# Start of SUPPLIED MATERIAL

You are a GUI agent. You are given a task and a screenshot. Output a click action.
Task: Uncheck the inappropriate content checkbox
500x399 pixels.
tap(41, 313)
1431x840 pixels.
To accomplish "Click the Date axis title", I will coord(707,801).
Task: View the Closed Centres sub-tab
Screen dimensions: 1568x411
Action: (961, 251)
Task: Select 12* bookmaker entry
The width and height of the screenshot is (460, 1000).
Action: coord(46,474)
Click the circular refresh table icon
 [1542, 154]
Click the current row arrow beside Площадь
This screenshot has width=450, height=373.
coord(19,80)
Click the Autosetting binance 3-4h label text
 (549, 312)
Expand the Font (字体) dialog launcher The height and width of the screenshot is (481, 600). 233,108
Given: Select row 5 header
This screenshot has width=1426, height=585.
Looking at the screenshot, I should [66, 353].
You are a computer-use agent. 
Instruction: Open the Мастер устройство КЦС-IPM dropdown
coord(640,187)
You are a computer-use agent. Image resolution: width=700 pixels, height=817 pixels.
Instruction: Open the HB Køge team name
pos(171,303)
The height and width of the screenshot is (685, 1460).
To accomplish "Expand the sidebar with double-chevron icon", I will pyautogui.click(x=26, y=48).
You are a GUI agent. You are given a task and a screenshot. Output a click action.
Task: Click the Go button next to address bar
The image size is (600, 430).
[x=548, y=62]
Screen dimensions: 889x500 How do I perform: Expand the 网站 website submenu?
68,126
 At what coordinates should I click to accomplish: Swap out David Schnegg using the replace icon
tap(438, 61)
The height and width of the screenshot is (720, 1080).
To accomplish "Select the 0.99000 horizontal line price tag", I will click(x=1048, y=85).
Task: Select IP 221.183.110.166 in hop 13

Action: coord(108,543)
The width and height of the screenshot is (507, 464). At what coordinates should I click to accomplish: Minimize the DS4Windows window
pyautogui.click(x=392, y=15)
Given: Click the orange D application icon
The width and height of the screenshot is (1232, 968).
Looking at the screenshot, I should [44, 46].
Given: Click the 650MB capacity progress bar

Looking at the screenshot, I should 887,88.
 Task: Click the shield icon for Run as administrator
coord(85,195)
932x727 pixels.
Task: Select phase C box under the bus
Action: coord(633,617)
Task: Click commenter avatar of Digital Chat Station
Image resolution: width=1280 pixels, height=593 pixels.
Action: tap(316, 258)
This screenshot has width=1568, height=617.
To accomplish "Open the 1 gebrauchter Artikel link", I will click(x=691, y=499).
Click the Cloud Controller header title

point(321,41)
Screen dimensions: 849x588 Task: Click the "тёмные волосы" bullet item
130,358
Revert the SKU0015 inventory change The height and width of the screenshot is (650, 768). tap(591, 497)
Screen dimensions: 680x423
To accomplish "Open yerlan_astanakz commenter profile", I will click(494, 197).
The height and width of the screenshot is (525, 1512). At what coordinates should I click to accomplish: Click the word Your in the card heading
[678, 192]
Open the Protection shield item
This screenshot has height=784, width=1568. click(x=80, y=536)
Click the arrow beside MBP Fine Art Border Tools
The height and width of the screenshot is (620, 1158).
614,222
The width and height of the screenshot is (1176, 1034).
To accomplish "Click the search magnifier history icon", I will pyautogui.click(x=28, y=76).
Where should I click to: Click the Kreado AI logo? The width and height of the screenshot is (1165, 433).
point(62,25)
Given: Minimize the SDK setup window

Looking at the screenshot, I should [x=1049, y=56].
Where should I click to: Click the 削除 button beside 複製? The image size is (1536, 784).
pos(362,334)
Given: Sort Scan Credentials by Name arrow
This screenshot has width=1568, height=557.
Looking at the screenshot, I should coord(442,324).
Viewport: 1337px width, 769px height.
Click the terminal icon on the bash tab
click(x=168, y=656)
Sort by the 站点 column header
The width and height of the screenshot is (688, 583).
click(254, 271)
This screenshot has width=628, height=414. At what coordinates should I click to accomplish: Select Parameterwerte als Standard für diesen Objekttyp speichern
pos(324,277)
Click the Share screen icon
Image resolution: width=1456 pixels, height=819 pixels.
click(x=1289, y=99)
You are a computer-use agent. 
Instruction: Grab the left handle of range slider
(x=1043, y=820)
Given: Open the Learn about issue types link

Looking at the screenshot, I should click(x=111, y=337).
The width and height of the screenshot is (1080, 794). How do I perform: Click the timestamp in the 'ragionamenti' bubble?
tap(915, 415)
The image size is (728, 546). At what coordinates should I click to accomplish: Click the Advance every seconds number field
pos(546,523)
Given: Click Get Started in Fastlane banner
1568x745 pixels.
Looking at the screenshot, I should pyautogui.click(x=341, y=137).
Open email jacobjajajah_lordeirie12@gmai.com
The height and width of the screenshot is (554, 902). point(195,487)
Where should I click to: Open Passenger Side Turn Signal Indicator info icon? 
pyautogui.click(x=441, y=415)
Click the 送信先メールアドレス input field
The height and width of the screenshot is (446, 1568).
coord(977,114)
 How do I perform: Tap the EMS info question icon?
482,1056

# End of SUPPLIED MATERIAL

- [STATED PROBLEM]
Could you copy out every line above, word for word and without any changes?

- [CORRECT ANSWER]
You are a GUI agent. You are given a task and a screenshot. Output a click action.
Task: Uncheck the inappropriate content checkbox
500x399 pixels.
tap(41, 313)
1431x840 pixels.
To accomplish "Click the Date axis title", I will coord(707,801).
Task: View the Closed Centres sub-tab
Screen dimensions: 1568x411
Action: (961, 251)
Task: Select 12* bookmaker entry
The width and height of the screenshot is (460, 1000).
Action: coord(46,474)
Click the circular refresh table icon
 [1542, 154]
Click the current row arrow beside Площадь
This screenshot has width=450, height=373.
coord(19,80)
Click the Autosetting binance 3-4h label text
 (549, 312)
Expand the Font (字体) dialog launcher The height and width of the screenshot is (481, 600). 233,108
Given: Select row 5 header
This screenshot has width=1426, height=585.
Looking at the screenshot, I should [66, 353].
You are a computer-use agent. 
Instruction: Open the Мастер устройство КЦС-IPM dropdown
coord(640,187)
You are a computer-use agent. Image resolution: width=700 pixels, height=817 pixels.
Instruction: Open the HB Køge team name
pos(171,303)
The height and width of the screenshot is (685, 1460).
To accomplish "Expand the sidebar with double-chevron icon", I will pyautogui.click(x=26, y=48).
You are a GUI agent. You are given a task and a screenshot. Output a click action.
Task: Click the Go button next to address bar
The image size is (600, 430).
[x=548, y=62]
Screen dimensions: 889x500 How do I perform: Expand the 网站 website submenu?
68,126
 At what coordinates should I click to accomplish: Swap out David Schnegg using the replace icon
tap(438, 61)
The height and width of the screenshot is (720, 1080).
To accomplish "Select the 0.99000 horizontal line price tag", I will click(x=1048, y=85).
Task: Select IP 221.183.110.166 in hop 13

Action: coord(108,543)
The width and height of the screenshot is (507, 464). At what coordinates should I click to accomplish: Minimize the DS4Windows window
pyautogui.click(x=392, y=15)
Given: Click the orange D application icon
The width and height of the screenshot is (1232, 968).
Looking at the screenshot, I should [44, 46].
Given: Click the 650MB capacity progress bar

Looking at the screenshot, I should 887,88.
 Task: Click the shield icon for Run as administrator
coord(85,195)
932x727 pixels.
Task: Select phase C box under the bus
Action: coord(633,617)
Task: Click commenter avatar of Digital Chat Station
Image resolution: width=1280 pixels, height=593 pixels.
Action: tap(316, 258)
This screenshot has width=1568, height=617.
To accomplish "Open the 1 gebrauchter Artikel link", I will click(x=691, y=499).
Click the Cloud Controller header title

point(321,41)
Screen dimensions: 849x588 Task: Click the "тёмные волосы" bullet item
130,358
Revert the SKU0015 inventory change The height and width of the screenshot is (650, 768). tap(591, 497)
Screen dimensions: 680x423
To accomplish "Open yerlan_astanakz commenter profile", I will click(494, 197).
The height and width of the screenshot is (525, 1512). At what coordinates should I click to accomplish: Click the word Your in the card heading
[678, 192]
Open the Protection shield item
This screenshot has height=784, width=1568. click(x=80, y=536)
Click the arrow beside MBP Fine Art Border Tools
The height and width of the screenshot is (620, 1158).
614,222
The width and height of the screenshot is (1176, 1034).
To accomplish "Click the search magnifier history icon", I will pyautogui.click(x=28, y=76).
Where should I click to: Click the Kreado AI logo? The width and height of the screenshot is (1165, 433).
point(62,25)
Given: Minimize the SDK setup window

Looking at the screenshot, I should [x=1049, y=56].
Where should I click to: Click the 削除 button beside 複製? The image size is (1536, 784).
pos(362,334)
Given: Sort Scan Credentials by Name arrow
This screenshot has width=1568, height=557.
Looking at the screenshot, I should coord(442,324).
Viewport: 1337px width, 769px height.
Click the terminal icon on the bash tab
click(x=168, y=656)
Sort by the 站点 column header
The width and height of the screenshot is (688, 583).
click(254, 271)
This screenshot has width=628, height=414. At what coordinates should I click to accomplish: Select Parameterwerte als Standard für diesen Objekttyp speichern
pos(324,277)
Click the Share screen icon
Image resolution: width=1456 pixels, height=819 pixels.
click(x=1289, y=99)
You are a computer-use agent. 
Instruction: Grab the left handle of range slider
(x=1043, y=820)
Given: Open the Learn about issue types link

Looking at the screenshot, I should click(x=111, y=337).
The width and height of the screenshot is (1080, 794). How do I perform: Click the timestamp in the 'ragionamenti' bubble?
tap(915, 415)
The image size is (728, 546). At what coordinates should I click to accomplish: Click the Advance every seconds number field
pos(546,523)
Given: Click Get Started in Fastlane banner
1568x745 pixels.
Looking at the screenshot, I should pyautogui.click(x=341, y=137).
Open email jacobjajajah_lordeirie12@gmai.com
The height and width of the screenshot is (554, 902). point(195,487)
Where should I click to: Open Passenger Side Turn Signal Indicator info icon? 
pyautogui.click(x=441, y=415)
Click the 送信先メールアドレス input field
The height and width of the screenshot is (446, 1568).
coord(977,114)
 How do I perform: Tap the EMS info question icon?
482,1056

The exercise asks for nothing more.